> What to do
Reproduce precisely the lines of the listing below, starting with the line that contains "The height and width of the screenshot is (650, 1130)." and stopping after the line that contains "Click the partially"; include nothing else.

> Data section
:::::
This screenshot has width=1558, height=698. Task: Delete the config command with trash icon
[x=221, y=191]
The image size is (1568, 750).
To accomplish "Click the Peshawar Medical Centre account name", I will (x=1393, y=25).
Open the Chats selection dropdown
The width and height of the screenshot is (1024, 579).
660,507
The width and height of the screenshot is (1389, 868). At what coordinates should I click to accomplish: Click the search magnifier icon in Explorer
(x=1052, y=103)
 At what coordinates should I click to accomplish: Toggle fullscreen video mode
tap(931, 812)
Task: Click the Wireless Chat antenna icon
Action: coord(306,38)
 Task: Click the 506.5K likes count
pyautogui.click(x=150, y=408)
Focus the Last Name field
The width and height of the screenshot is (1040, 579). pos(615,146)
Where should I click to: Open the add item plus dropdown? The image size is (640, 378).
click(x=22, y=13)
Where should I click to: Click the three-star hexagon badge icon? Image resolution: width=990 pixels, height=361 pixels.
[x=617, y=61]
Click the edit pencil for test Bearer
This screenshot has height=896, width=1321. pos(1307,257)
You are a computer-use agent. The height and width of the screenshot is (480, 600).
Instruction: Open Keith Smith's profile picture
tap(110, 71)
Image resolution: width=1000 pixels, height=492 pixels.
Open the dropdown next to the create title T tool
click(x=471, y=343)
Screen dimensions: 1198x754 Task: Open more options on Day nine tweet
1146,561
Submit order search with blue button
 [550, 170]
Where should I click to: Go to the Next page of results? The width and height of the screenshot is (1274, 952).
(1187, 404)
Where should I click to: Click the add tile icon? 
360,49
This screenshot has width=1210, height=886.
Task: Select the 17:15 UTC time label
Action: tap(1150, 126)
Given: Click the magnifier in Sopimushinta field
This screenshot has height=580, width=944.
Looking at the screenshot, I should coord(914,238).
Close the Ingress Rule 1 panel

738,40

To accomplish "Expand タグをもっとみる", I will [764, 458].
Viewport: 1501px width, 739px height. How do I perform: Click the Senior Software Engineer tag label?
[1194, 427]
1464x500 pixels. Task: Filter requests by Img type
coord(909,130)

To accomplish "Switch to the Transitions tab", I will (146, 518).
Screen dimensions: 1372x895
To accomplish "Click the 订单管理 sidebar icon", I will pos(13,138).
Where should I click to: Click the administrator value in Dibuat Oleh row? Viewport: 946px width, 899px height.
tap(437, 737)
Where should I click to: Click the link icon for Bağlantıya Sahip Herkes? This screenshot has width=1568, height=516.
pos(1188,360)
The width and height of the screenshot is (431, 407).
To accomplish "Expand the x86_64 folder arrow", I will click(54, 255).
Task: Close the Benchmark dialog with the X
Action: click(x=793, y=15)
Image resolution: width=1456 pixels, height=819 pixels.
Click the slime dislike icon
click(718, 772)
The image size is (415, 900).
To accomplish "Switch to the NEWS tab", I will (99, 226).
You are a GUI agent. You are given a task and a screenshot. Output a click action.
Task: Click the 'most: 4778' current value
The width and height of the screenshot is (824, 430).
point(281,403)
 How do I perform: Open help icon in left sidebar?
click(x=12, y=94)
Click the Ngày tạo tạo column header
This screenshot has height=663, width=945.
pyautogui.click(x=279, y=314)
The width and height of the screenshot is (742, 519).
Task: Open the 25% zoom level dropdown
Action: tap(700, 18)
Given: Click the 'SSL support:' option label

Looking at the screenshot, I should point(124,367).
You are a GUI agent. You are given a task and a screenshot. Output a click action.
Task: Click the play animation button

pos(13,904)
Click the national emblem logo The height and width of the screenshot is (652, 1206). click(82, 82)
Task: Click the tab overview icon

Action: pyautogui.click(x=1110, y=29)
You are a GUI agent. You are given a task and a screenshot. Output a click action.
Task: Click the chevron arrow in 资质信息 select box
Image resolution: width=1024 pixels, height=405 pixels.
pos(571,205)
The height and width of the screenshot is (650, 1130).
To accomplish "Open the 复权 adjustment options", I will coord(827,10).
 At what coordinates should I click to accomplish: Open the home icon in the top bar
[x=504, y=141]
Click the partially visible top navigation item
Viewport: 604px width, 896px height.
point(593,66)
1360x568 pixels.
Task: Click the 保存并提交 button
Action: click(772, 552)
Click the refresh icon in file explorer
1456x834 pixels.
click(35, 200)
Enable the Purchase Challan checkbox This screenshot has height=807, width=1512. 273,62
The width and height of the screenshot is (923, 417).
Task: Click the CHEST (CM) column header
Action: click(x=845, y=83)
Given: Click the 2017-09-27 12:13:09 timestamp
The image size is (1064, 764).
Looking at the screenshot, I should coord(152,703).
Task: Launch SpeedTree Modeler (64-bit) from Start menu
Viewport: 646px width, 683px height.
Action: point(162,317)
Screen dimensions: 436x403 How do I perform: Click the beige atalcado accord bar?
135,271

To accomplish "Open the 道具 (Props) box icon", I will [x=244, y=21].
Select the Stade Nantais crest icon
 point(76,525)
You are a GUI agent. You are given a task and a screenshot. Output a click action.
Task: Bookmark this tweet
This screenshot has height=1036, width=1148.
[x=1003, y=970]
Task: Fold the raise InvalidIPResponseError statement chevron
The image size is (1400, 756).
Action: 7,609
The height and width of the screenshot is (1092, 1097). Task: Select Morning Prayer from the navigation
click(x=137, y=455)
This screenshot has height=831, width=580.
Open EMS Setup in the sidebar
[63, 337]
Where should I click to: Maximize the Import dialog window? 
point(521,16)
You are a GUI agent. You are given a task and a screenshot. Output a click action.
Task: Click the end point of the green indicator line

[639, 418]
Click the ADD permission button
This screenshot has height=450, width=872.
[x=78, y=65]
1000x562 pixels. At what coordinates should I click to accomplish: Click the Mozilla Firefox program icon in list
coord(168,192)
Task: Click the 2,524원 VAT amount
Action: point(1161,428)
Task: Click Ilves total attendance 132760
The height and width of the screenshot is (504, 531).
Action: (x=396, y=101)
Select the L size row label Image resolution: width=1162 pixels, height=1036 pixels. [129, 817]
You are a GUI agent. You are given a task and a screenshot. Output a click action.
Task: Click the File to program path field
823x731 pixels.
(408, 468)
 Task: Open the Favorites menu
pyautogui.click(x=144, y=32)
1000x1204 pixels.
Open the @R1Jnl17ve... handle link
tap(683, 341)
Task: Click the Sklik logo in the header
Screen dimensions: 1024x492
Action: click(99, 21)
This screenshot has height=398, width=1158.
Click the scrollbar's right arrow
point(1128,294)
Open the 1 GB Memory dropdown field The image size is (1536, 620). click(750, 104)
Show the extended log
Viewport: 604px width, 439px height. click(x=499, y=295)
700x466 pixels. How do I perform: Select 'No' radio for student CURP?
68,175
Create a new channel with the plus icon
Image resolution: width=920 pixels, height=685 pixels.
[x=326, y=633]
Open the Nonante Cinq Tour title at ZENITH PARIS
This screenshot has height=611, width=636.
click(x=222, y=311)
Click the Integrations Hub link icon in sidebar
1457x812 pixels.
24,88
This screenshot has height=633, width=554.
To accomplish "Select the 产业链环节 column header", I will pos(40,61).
:::::
> Exercise solution
The height and width of the screenshot is (650, 1130).
To accomplish "Open the 复权 adjustment options", I will coord(827,10).
 At what coordinates should I click to accomplish: Open the home icon in the top bar
[x=504, y=141]
Click the partially visible top navigation item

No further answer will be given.